## Provided passage
HOLLYWOOD—There’s never been a Hollywood career quite like his. Preston Sturges (1898-1959) was generously supported for the first half of his adult life by his adopted father Solomon Sturges, a well-off Chicago businessman. He grew up largely in France with his fashionista mom.

In the roaring 20s he came to New York and wrote a comedy that was a hit on Broadway. Sturges, who didn’t start writing until he was 30, did the play on a dare with a girlfriend who was already writing a play. He said he could write one better. She was his first critic and said his dialog flowed like champagne. After his success on Broadway, he wrote more plays, none successful, and some closed before they opened. It must have been pretty rotten.

## Material provided
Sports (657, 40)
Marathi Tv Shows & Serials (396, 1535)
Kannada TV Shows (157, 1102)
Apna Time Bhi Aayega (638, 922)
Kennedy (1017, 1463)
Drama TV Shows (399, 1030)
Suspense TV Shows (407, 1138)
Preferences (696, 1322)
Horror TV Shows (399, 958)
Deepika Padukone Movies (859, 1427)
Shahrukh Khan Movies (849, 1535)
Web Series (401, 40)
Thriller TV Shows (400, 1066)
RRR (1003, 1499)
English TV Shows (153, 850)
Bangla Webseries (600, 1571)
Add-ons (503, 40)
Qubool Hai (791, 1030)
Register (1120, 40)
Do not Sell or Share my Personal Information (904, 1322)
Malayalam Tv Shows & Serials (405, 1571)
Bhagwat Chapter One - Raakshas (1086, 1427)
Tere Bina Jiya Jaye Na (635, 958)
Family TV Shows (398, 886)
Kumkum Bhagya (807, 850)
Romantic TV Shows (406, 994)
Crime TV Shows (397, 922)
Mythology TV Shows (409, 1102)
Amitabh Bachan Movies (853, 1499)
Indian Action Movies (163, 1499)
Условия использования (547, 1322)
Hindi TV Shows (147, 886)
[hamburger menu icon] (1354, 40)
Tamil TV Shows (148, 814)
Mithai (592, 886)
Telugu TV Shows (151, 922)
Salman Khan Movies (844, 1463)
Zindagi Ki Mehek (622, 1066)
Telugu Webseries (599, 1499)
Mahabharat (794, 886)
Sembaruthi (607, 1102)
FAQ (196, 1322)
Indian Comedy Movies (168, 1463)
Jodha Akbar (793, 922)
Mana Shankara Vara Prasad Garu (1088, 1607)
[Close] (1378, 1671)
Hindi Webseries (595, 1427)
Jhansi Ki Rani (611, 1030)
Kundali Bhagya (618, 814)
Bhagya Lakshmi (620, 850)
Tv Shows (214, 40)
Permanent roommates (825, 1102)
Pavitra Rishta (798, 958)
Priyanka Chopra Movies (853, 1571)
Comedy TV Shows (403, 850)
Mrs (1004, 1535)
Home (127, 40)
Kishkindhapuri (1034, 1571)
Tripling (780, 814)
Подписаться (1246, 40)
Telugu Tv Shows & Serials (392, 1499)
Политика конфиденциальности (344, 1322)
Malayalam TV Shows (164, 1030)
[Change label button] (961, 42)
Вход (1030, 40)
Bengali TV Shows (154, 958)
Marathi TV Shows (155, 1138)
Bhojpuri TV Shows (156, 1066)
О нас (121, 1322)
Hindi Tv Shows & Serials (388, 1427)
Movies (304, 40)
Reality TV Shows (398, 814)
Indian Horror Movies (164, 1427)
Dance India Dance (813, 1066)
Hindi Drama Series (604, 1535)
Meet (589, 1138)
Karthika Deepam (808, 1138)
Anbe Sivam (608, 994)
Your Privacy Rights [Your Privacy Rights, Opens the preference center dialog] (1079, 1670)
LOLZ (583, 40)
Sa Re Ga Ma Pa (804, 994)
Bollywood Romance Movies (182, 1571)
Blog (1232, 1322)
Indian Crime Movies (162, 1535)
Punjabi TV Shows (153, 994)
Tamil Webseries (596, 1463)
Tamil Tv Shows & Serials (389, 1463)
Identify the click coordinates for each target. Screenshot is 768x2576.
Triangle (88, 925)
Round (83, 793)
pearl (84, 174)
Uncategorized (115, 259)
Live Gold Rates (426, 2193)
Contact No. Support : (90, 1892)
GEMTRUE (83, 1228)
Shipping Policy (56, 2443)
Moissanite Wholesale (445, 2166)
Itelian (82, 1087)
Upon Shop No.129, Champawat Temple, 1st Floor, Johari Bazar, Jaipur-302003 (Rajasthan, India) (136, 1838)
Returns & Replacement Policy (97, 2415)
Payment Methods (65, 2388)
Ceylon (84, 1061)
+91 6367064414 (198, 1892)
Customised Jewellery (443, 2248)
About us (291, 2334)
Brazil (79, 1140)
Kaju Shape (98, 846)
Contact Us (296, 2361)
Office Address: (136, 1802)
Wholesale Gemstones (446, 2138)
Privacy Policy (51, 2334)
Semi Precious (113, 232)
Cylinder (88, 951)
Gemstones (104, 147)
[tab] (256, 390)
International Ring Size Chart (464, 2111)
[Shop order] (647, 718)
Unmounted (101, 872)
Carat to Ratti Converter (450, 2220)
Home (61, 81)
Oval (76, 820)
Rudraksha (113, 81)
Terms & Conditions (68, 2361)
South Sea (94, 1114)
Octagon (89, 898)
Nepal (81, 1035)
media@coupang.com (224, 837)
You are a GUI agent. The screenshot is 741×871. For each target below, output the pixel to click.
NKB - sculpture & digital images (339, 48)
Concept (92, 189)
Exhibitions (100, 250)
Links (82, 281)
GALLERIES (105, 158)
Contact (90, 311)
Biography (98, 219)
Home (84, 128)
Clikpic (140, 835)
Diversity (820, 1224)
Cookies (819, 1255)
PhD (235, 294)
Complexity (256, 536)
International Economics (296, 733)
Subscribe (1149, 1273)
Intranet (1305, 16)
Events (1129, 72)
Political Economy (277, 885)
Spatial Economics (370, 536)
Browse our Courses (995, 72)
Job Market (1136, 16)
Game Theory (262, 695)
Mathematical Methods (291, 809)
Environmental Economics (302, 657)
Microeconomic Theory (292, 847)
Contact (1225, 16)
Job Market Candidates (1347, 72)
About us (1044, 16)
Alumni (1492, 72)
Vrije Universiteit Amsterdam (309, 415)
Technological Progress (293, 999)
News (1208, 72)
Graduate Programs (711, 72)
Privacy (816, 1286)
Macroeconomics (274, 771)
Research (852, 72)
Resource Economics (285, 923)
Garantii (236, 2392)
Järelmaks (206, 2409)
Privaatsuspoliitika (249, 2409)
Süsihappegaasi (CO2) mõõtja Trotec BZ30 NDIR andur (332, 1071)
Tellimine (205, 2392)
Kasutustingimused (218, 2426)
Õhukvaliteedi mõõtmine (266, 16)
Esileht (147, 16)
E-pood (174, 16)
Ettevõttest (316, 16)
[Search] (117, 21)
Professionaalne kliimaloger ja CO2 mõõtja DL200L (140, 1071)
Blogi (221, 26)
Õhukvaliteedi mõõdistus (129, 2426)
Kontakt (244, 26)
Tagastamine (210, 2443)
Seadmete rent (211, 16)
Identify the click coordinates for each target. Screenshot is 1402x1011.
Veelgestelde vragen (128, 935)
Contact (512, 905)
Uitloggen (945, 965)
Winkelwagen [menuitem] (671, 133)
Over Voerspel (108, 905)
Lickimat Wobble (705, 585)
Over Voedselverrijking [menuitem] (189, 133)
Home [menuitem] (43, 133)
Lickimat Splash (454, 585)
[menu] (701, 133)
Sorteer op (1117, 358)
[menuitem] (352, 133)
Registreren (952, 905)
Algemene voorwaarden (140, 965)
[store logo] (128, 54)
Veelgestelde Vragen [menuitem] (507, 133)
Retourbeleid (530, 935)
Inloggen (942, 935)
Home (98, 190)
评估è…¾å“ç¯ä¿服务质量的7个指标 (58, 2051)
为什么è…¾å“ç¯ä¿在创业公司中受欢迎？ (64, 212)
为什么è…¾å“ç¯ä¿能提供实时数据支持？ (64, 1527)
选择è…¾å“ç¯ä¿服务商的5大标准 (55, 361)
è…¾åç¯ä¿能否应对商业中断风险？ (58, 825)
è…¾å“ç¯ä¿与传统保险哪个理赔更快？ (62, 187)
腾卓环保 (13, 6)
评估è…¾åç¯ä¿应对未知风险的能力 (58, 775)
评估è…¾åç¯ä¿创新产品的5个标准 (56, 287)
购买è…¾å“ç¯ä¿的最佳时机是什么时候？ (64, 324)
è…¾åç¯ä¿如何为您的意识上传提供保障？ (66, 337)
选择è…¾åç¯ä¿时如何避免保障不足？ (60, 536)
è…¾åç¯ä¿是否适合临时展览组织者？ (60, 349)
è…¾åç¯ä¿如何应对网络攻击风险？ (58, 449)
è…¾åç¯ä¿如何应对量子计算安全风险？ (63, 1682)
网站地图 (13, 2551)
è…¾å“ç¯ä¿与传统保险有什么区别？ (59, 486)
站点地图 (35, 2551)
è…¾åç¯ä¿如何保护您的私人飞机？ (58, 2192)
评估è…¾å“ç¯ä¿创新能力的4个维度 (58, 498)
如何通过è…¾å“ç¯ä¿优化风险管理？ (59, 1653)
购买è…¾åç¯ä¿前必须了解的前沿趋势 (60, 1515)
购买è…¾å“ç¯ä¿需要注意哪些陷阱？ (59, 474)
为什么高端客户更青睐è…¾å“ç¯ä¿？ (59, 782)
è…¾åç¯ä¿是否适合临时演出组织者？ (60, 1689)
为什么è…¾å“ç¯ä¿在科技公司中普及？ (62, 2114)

## Short exercise A
Answer from the Preston Sturges article:
(i) Who supported Sturges for the first half of his adult life?
(ii) At what age did Sturges begin writing?
(iii) According to his girlfriend, what did his dialog flow like?
## Short exercise B
Transcribe the Preston Sturges article from "HOLLYWOOD—There’s never been" up to and including "been pretty rotten.".
## Short exercise C
Write the next part of the Preston Sturges article, starting after its final sentence.
The records have no connection to the Preston Sturges article.

## Final answer A
(i) His adopted father, Solomon Sturges, a well-off Chicago businessman.
(ii) At 30.
(iii) Champagne.

## Final answer B
HOLLYWOOD—There’s never been a Hollywood career quite like his. Preston Sturges (1898-1959) was generously supported for the first half of his adult life by his adopted father Solomon Sturges, a well-off Chicago businessman. He grew up largely in France with his fashionista mom.

In the roaring 20s he came to New York and wrote a comedy that was a hit on Broadway. Sturges, who didn’t start writing until he was 30, did the play on a dare with a girlfriend who was already writing a play. He said he could write one better. She was his first critic and said his dialog flowed like champagne. After his success on Broadway, he wrote more plays, none successful, and some closed before they opened. It must have been pretty rotten.

## Final answer C
Let me mention that Sturges’ hit play wasn’t a total fluke. He decided to be a writer after a bout of appendicitis, and his first stories were written while convalescing. Before that, he had managed his mother’s fashion business in Paris till he was 25. Then she booted him out and he turned to inventing things in Chicago and later New York. An example was a real-time stock market bulletin board that would have eliminated the need for some flunky to chalk all the market changes. Sturges strikes me as having had ideas for things way better than the people around him could assimilate. It must have been rotten writing all those plays and having all those inventions ignored.

Sturges didn’t know it at the time, but these stillborn plays were a pot of gold. Ten years later they would becomes “The Palm Beach Story,” “Christmas in July,” and “Miracle at Morgan’s Creek.” Dialog that’s a dream and a dash of slapstick: box office gold. Those plays gave him the ammo for a four-year, seven-film satirical streak unparalleled in screen history.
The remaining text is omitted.